## Brief
Print out the complete set of records below, exactly as they read.

--- START ---

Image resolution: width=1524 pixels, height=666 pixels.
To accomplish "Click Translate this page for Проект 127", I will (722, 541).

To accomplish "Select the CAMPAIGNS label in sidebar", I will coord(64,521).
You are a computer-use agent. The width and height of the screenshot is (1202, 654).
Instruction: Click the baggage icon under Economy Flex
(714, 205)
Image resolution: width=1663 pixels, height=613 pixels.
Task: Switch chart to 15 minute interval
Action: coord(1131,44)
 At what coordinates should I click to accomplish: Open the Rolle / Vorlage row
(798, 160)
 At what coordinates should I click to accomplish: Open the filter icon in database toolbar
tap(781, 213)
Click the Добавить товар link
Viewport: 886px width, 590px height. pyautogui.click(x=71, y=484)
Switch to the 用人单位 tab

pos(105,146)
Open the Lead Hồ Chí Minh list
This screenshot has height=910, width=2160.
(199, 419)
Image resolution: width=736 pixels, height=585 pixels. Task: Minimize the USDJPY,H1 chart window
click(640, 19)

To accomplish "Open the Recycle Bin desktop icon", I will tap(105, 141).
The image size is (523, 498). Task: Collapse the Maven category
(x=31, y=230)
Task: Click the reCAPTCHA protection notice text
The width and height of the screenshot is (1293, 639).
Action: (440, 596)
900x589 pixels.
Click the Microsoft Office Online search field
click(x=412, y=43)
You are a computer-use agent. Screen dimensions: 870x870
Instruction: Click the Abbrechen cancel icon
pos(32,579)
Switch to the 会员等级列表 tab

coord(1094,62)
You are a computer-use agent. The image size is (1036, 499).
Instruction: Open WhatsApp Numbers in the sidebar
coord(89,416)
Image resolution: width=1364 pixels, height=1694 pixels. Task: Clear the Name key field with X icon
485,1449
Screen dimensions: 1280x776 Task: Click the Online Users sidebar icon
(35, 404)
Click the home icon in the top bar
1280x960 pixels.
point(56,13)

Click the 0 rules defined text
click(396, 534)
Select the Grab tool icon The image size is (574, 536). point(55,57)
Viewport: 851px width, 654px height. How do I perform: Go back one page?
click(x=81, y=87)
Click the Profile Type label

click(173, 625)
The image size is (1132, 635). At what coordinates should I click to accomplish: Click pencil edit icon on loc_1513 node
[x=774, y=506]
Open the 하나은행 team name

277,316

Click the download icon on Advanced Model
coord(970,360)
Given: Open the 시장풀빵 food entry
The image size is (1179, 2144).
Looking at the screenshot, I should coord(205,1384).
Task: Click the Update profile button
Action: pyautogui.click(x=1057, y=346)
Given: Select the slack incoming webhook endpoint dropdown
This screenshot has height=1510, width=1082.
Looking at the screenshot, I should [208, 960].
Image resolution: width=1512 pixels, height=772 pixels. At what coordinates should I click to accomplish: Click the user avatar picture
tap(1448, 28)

--- END ---

## Answer to this problem
Image resolution: width=1524 pixels, height=666 pixels.
To accomplish "Click Translate this page for Проект 127", I will (722, 541).

To accomplish "Select the CAMPAIGNS label in sidebar", I will coord(64,521).
You are a computer-use agent. The width and height of the screenshot is (1202, 654).
Instruction: Click the baggage icon under Economy Flex
(714, 205)
Image resolution: width=1663 pixels, height=613 pixels.
Task: Switch chart to 15 minute interval
Action: coord(1131,44)
 At what coordinates should I click to accomplish: Open the Rolle / Vorlage row
(798, 160)
 At what coordinates should I click to accomplish: Open the filter icon in database toolbar
tap(781, 213)
Click the Добавить товар link
Viewport: 886px width, 590px height. pyautogui.click(x=71, y=484)
Switch to the 用人单位 tab

pos(105,146)
Open the Lead Hồ Chí Minh list
This screenshot has height=910, width=2160.
(199, 419)
Image resolution: width=736 pixels, height=585 pixels. Task: Minimize the USDJPY,H1 chart window
click(640, 19)

To accomplish "Open the Recycle Bin desktop icon", I will tap(105, 141).
The image size is (523, 498). Task: Collapse the Maven category
(x=31, y=230)
Task: Click the reCAPTCHA protection notice text
The width and height of the screenshot is (1293, 639).
Action: (440, 596)
900x589 pixels.
Click the Microsoft Office Online search field
click(x=412, y=43)
You are a computer-use agent. Screen dimensions: 870x870
Instruction: Click the Abbrechen cancel icon
pos(32,579)
Switch to the 会员等级列表 tab

coord(1094,62)
You are a computer-use agent. The image size is (1036, 499).
Instruction: Open WhatsApp Numbers in the sidebar
coord(89,416)
Image resolution: width=1364 pixels, height=1694 pixels. Task: Clear the Name key field with X icon
485,1449
Screen dimensions: 1280x776 Task: Click the Online Users sidebar icon
(35, 404)
Click the home icon in the top bar
1280x960 pixels.
point(56,13)

Click the 0 rules defined text
click(396, 534)
Select the Grab tool icon The image size is (574, 536). point(55,57)
Viewport: 851px width, 654px height. How do I perform: Go back one page?
click(x=81, y=87)
Click the Profile Type label

click(173, 625)
The image size is (1132, 635). At what coordinates should I click to accomplish: Click pencil edit icon on loc_1513 node
[x=774, y=506]
Open the 하나은행 team name

277,316

Click the download icon on Advanced Model
coord(970,360)
Given: Open the 시장풀빵 food entry
The image size is (1179, 2144).
Looking at the screenshot, I should coord(205,1384).
Task: Click the Update profile button
Action: pyautogui.click(x=1057, y=346)
Given: Select the slack incoming webhook endpoint dropdown
This screenshot has height=1510, width=1082.
Looking at the screenshot, I should [208, 960].
Image resolution: width=1512 pixels, height=772 pixels. At what coordinates should I click to accomplish: Click the user avatar picture
tap(1448, 28)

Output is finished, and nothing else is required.